Stop using force, torque is the way forward. In Rollossus, one of the goals of movement was to make the player really feel like they were rolling a ball. The best way we found to do this was to actually have the player roll a ball using torque, because then the exact physics and interactions sort themselves out.
Torque can be Tricky (but it’s also very good):
We turn a wheel with torque, and that ends up pushing an object forward. A ball is pretty much just a spherical wheel, so it follows that we should not use force to create authentic rolling, we should use torque. As soon as we made the switch from force-based movement to torque-based movement, the results were very clear. Immediately people felt as if they were controlling a rolling ball, as opposed to just pushing an object along.

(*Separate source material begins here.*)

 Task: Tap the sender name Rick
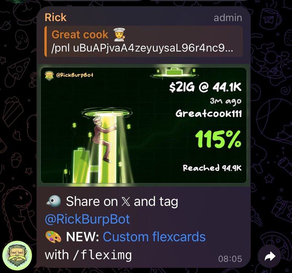[55, 17]
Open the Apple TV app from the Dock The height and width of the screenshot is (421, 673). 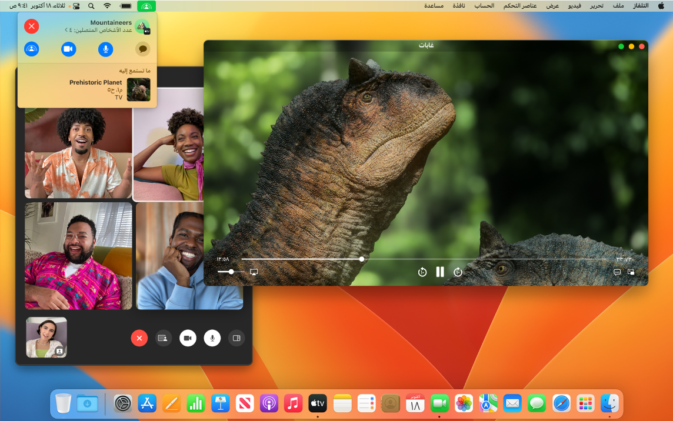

In Unreal you can very easily add torque to an object (in degrees or radians). Documentation can be found here: https://api.unrealengine.com/INT/BlueprintAPI/Physics/AddTorqueinRadians/index.html
Here is the plot twist: Did you know that a ball could get knocked on its side? Because I did not when I first started working on ball movement. You must keep in mind that your ball in Unreal is a static mesh, and a static mesh has a set forward and right vector. When that sphere starts getting rotated, the forward and right vectors start rotating with it. This doesn’t really present itself as a problem when you’re on flat ground, but when you start adding bounce pads, ramps, drops, traps, walls, etc. you’ll find that the ball can quickly get knocked on its side. The result of this is the ball can start to spin like a top instead of moving the intended direction, which halts pretty much all productive movement. In the gif to the right, you can see an early version of the player ball trying to move to the right after getting knocked on it’s side (blue arrow is right vector, red arrow is forward vector).
This is where the second ball comes in: the secret ingredient. In the diagram to the right (representing a 2D top-down look at our ball), you can see two spheres. We have a Visible Sphere, which is the thing that will roll, hit things and look pretty. We also have the Invisible Sphere, which has no weight or collision and is essentially just a transform inside of the Visible Sphere (so this could also be a cube or a point or whatever you want if it has a position and rotation). The arrow represents the forward vector of the Invisible Sphere, the importance of this will be explained later.
In Rollossus we programmed the Invisible Sphere to face wherever the Input Axes (Pitch and Yaw Specifically) faced, without any other influence. The math for this utilizes our spring arm. This spring arm is important because the rotation of this will adjust what 'forward' is relative to our player's view. We get the vertical axis of our movement stick and plug that into the pitch, and the horizontal axis and plug that into our yaw. We then rotate that around the yaw of our spring arm (to keep it relative to where the camera is facing). The Z value of 1 on the axis is due to a slight offset we have on our spring arm, but you may not have this.
Once that is achieved, the rest is easy. Since we have this Invisible Sphere which always points directly where we want to go, we can take the forward vector of the Invisible Sphere and then use that vector (multiplied by torque value) and apply it to the Visible Sphere. This solves the issue of the ball getting knocked on its side because the Invisible Sphere will always face where the player desires no matter what happens to the Visible Sphere.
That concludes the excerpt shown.